Gazing Into the Crystal Ball - The Outlook for Broadcast Regulation in 2009

Come the New Year, we all engage in speculation about what’s ahead in our chosen fields, so it’s time for us to look into our crystal ball to try to discern what Washington may have in store for broadcasters in 2009. With each new year, a new set of regulatory issues face the broadcaster from the powers-that-be in Washington. But this year, with a new Presidential administration, new chairs of the Congressional committees that regulate broadcasters, and with a new FCC on the way, the potential regulatory challenges may cause the broadcaster to look at the new year with more trepidation than usual. In a year when the digital television transition finally becomes a reality, and with a troubled economy and no election or Olympic dollars to ease the downturn, who wants to deal with new regulatory obstacles? Yet, there are potential changes that could affect virtually all phases of the broadcast operations for both radio and television stations – technical, programming, sales, and even the use of music – all of which may have a direct impact on a station’s bottom line that can’t be ignored. 

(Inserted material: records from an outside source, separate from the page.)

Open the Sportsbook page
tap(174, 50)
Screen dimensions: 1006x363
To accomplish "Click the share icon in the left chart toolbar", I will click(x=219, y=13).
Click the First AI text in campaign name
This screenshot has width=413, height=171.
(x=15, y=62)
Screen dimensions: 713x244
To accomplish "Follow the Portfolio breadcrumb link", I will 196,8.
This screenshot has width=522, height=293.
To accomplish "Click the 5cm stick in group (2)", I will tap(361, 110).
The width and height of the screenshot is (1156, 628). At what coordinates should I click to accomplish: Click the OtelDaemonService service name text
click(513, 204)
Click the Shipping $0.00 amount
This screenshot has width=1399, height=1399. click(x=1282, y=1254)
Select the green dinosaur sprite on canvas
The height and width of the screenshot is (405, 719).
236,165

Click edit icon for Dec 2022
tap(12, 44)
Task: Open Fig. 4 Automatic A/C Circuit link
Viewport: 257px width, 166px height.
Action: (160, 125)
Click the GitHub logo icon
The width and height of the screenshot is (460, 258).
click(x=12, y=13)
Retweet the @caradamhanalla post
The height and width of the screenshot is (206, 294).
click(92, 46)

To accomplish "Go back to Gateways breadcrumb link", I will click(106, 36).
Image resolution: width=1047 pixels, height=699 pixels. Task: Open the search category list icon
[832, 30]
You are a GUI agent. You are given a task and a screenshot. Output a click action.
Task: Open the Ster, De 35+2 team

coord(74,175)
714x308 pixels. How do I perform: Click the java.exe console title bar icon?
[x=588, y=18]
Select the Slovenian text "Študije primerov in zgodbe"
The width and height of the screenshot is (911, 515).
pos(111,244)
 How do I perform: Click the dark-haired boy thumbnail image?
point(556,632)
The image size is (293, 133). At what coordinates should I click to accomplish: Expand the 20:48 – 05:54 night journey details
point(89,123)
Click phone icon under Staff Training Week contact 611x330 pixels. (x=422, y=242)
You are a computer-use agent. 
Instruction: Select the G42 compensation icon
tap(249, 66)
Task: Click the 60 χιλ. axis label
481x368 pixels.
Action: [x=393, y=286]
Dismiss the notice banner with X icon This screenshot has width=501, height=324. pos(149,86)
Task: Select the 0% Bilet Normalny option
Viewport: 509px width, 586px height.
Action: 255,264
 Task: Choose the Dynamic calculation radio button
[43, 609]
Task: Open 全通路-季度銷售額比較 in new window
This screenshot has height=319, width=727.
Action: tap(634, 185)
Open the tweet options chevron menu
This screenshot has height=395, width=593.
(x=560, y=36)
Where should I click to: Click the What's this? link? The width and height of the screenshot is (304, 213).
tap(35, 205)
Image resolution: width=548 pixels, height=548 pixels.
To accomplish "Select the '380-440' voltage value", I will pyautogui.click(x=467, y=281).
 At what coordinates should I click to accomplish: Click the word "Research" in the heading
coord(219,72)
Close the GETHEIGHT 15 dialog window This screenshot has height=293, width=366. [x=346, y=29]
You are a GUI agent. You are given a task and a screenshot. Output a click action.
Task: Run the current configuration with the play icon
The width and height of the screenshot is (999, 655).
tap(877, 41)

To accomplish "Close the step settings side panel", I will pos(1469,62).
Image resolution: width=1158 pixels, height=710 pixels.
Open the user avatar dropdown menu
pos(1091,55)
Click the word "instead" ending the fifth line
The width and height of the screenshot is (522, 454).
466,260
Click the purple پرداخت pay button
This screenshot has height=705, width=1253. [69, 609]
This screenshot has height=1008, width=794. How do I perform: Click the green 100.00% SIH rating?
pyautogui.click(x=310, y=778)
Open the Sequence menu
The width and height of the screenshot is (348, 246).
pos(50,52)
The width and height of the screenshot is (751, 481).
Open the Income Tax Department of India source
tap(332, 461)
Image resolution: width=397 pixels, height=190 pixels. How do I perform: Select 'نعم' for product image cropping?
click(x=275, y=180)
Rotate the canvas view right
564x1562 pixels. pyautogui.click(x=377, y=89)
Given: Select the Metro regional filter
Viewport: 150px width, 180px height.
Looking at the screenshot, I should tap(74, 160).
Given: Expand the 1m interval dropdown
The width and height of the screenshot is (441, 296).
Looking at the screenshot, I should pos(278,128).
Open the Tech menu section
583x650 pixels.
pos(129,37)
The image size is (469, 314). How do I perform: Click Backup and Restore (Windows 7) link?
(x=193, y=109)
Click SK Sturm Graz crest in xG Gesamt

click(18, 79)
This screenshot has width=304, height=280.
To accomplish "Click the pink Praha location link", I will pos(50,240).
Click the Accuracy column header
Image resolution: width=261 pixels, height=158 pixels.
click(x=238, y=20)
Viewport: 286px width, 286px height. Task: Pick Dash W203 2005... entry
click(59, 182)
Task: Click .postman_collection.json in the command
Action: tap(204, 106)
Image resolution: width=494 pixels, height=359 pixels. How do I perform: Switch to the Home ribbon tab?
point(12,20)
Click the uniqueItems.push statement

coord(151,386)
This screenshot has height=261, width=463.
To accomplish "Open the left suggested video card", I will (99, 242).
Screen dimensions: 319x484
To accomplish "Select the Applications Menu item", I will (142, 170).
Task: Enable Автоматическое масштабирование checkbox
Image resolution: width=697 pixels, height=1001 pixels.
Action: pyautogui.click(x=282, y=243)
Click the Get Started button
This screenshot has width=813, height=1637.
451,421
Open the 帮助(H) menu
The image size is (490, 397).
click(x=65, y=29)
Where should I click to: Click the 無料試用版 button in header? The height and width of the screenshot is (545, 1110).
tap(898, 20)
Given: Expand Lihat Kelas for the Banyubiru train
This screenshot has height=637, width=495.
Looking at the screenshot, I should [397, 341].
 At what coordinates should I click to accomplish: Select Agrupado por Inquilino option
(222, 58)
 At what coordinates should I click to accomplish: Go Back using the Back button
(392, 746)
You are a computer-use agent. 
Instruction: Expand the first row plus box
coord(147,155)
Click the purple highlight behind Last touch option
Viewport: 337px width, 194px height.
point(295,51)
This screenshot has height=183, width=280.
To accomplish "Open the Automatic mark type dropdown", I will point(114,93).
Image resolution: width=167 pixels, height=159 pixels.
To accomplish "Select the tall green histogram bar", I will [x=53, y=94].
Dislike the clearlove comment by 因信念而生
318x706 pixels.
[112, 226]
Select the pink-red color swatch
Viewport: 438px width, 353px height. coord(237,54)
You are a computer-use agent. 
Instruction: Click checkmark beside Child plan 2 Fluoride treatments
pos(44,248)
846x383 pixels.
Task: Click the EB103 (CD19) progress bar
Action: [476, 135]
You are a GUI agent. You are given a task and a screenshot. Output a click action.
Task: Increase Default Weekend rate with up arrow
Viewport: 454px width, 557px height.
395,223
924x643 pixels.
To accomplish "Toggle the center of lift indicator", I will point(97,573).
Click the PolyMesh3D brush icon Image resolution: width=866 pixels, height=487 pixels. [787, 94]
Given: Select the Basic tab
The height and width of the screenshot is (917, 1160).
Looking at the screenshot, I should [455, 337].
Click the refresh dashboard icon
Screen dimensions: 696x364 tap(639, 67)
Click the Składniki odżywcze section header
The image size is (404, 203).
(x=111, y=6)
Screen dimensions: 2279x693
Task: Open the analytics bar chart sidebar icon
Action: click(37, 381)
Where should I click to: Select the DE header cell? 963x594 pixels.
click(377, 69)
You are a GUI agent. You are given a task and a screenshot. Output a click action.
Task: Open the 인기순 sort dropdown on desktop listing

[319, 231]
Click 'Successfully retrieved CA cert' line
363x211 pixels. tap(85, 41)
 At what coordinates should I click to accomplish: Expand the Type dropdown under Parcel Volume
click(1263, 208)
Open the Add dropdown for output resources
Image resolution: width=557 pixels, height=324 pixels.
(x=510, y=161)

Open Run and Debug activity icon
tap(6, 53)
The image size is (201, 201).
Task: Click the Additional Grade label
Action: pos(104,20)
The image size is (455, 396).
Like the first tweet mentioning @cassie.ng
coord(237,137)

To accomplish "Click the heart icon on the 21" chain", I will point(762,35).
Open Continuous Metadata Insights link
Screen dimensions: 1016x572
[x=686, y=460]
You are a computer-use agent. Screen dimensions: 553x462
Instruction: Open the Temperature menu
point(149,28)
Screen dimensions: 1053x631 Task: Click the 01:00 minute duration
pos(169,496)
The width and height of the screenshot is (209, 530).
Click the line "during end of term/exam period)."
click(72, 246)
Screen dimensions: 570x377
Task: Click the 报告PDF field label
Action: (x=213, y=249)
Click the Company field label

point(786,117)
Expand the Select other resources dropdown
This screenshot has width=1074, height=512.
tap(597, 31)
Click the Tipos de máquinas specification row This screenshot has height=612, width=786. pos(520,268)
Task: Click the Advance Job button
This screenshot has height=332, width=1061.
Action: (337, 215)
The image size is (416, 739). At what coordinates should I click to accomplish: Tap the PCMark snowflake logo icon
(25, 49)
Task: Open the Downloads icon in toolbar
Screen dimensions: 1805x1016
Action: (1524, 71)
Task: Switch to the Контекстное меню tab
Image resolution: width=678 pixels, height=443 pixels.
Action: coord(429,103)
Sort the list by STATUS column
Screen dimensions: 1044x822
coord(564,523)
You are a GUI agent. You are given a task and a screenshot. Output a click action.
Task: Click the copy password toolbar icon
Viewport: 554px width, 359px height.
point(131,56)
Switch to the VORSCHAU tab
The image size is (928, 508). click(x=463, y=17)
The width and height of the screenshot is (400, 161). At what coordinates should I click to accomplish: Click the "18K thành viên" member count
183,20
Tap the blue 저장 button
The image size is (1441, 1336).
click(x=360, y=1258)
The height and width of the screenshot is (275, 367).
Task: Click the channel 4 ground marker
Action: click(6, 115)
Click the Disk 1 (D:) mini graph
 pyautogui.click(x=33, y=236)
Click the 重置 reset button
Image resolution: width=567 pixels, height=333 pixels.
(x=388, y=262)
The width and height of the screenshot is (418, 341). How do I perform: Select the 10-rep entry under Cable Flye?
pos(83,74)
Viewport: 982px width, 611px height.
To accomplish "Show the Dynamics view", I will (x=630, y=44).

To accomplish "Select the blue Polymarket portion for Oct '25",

With the digital conversion, one would think that television broadcasters have all the technical issues that they need for 2009. But the FCC’s recent adoption of its “White Spaces” order, authorizing the operation of unlicensed wireless devices on the TV channels, insures that there will be other issues to watch. The White Spaces decision will likely be appealed. While the appeal is going on, the FCC will have to work on the details of the order’s implementation, including approving operators of the database that is supposed to list all the stations that the new wireless devices will have to protect, as well as “type accepting” the devices themselves, essentially certifying that the devices can do what their backers claim – knowing where they are through the use of geolocation technology, “sniffing” out signals to protect, and communicating with the database to avoid interference with local television, land mobile radio, and wireless microphone signals.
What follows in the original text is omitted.